Jesus received baptism and so he became part of a group of people who needed to repent of their sins and be washed clean through baptism. But Jesus, Messiah and son of God must surely have been sinless so that his sacrificial death could be effective. Did Jesus come to his baptism as a sinner with all the other sinners or rather as Saviour who willed to make himself one with his people? Our gospel is from St. Luke who writes that there comes one who is mightier than John and that he, John, is unworthy to unfasten the straps of his sandals. But it is St. Matthew who provides even more of a resolution for he writes that John the Baptist tries to dissuade Jesus from being baptised saying “It is I who need to be baptised by you”. Jesus replies “It is right for us to do all that God requires” a phrase which has been tricky to translate and which could be described as “enigmatic”!
A scrap from a gospel which didn’t get accepted into the New Testament, the apocryphal gospel of the Hebrews, also shows concern about the idea of a sinless Christ receiving baptism of repentance. It goes: “The mother of the Lord and his brothers said: ‘John the Baptist is baptising for the forgiveness of sins. Let us go and be baptised by him.’ But Jesus said to them: ‘Wherein have I sinned that I should go and be baptised by him? Unless perhaps this very thing that I have said is a sin of ignorance.’” Well, we may think that they were tying themselves in knots over all this with complicated theology but it shows that they were concerned and were trying to explain why Jesus was baptised.

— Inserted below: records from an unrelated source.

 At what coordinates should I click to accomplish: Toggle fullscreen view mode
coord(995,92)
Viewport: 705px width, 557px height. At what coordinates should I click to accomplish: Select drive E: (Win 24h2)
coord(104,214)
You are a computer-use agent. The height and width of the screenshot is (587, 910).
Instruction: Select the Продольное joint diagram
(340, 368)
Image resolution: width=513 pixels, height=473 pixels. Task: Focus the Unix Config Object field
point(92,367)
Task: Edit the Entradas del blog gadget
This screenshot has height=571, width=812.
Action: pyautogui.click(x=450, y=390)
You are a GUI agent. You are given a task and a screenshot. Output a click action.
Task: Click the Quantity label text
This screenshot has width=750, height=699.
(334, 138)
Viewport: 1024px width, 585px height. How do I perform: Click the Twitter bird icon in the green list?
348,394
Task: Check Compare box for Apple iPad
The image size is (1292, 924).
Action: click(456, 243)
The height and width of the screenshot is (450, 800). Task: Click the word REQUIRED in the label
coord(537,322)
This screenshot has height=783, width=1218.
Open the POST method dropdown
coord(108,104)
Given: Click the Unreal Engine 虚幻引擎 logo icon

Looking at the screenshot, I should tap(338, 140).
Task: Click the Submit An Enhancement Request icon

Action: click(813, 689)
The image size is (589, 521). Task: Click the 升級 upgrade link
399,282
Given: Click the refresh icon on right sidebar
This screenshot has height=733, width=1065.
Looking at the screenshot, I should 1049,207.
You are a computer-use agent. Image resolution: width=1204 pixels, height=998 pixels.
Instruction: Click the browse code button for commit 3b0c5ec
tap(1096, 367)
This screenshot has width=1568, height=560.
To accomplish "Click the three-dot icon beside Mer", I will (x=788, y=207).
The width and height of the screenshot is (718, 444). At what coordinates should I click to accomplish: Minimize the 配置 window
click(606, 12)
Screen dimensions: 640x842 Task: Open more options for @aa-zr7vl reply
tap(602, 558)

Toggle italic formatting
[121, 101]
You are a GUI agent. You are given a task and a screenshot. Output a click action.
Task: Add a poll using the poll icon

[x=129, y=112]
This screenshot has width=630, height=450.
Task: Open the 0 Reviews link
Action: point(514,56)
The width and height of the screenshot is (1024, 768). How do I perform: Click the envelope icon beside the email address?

But baptised he was and we perhaps see the ceremony as a way of marking the beginning of the ministry of Jesus. It is followed by his time in the wilderness – an opportunity for him to work out his objectives and ways to achieve them and also a time of temptation. Because he was baptised, we feel that our own baptism is in some special way connected with Jesus himself. It seems right that he who is the Head of the church which admits people to its number by baptism, should himself have been baptised and has brought us that forgiveness which our repentance needs.
A writer in one of the church newspapers wrote recently that her daughter had chosen to get baptised a couple of years ago and added: “so I know God has an assignment for her” – which is a rather lovely way of putting it. What assignment I wonder has God in mind for you?